WRITTEN REQUEST » Report each line of the material below that contains the word "Where".

EXCERPTED DATA »
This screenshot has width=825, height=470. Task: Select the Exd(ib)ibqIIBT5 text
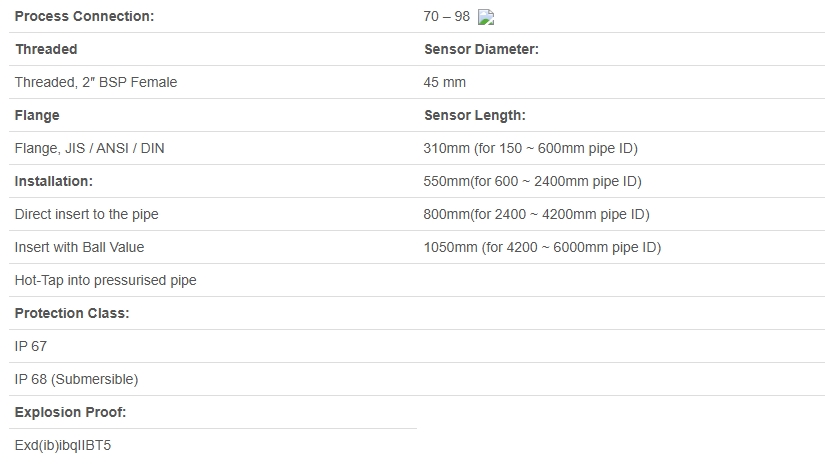pos(63,445)
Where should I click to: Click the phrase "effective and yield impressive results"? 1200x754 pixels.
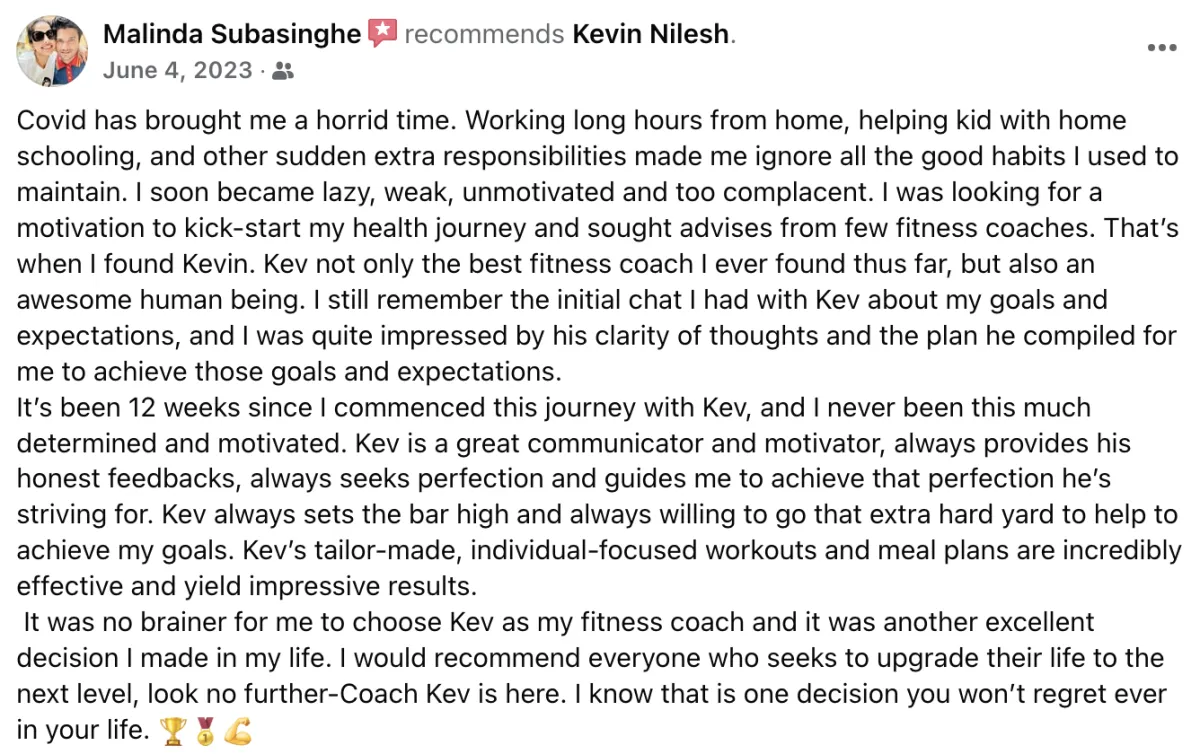click(x=247, y=586)
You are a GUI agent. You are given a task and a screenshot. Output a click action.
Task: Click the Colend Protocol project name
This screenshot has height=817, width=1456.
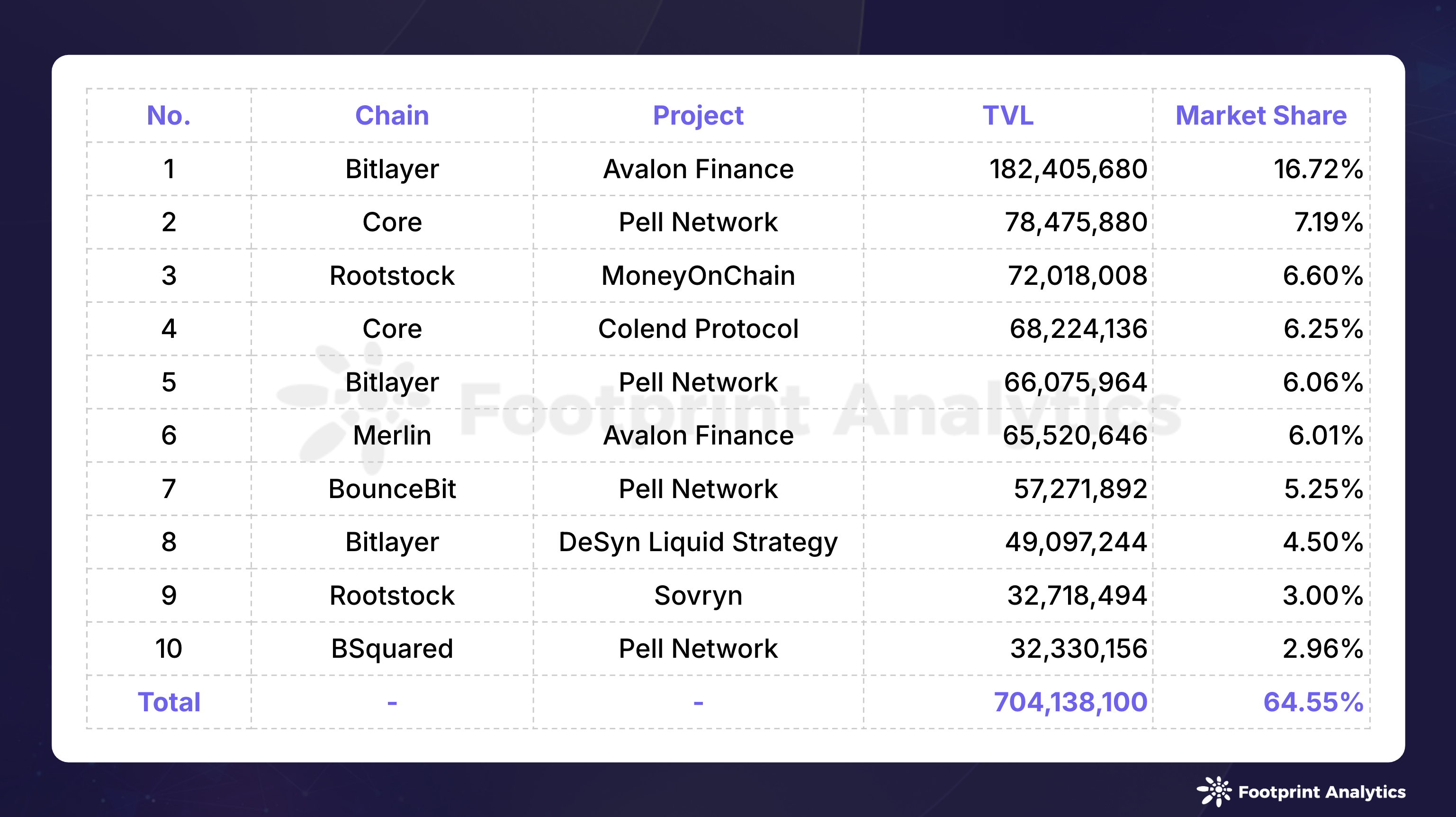(698, 329)
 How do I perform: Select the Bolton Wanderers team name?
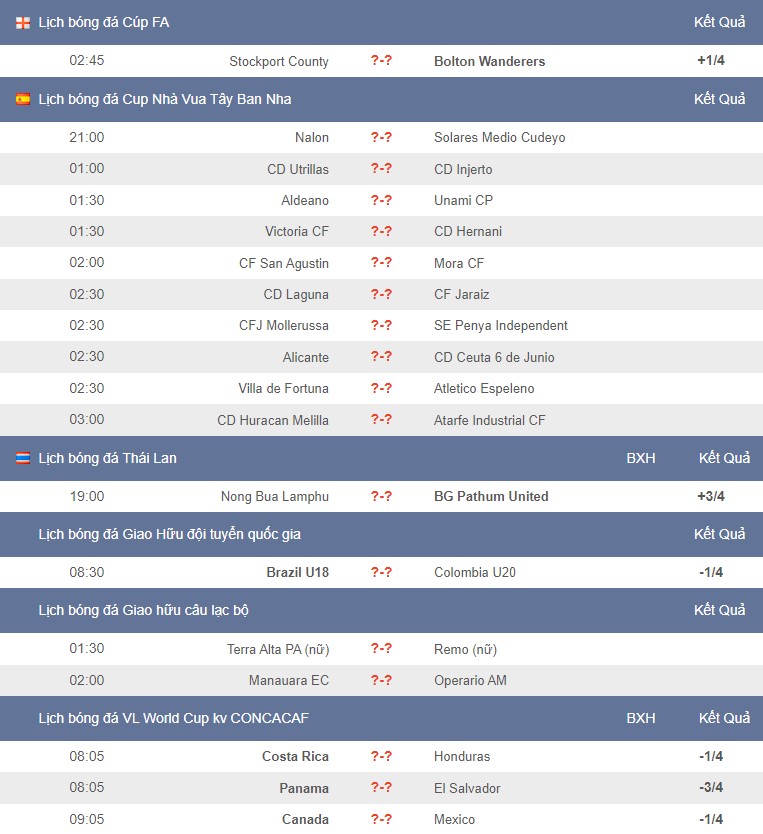(489, 61)
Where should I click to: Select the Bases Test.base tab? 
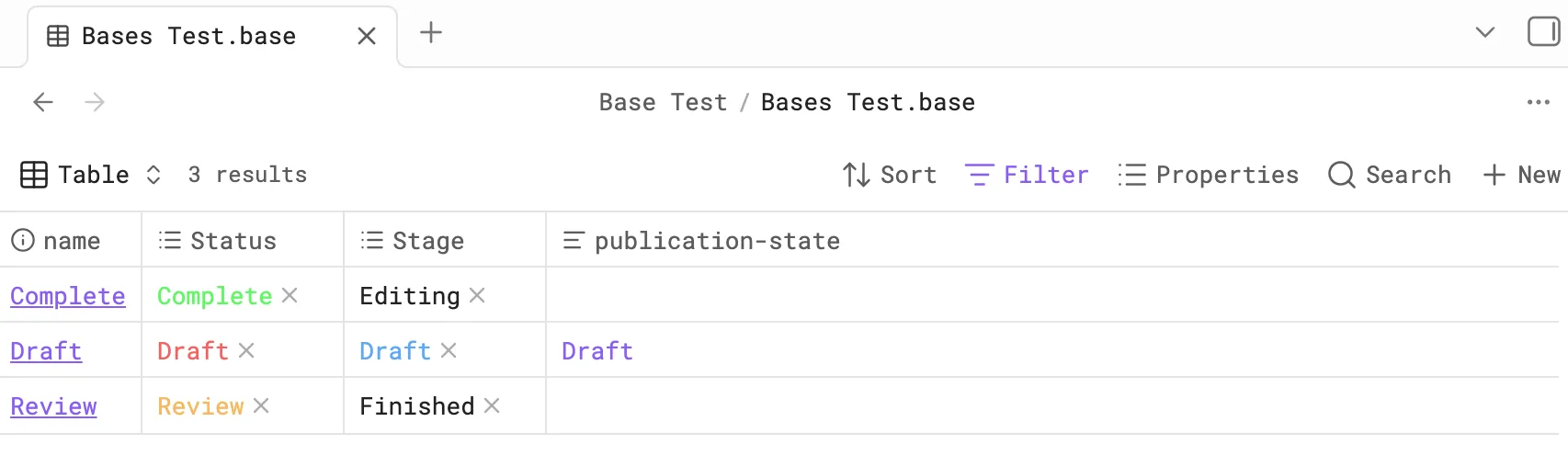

ANSWER BELOW »
Where should I click to: Click the phrase "effective and yield impressive results"? 1200x754 pixels.
Where should I click to: Select the Bases Test.base tab? 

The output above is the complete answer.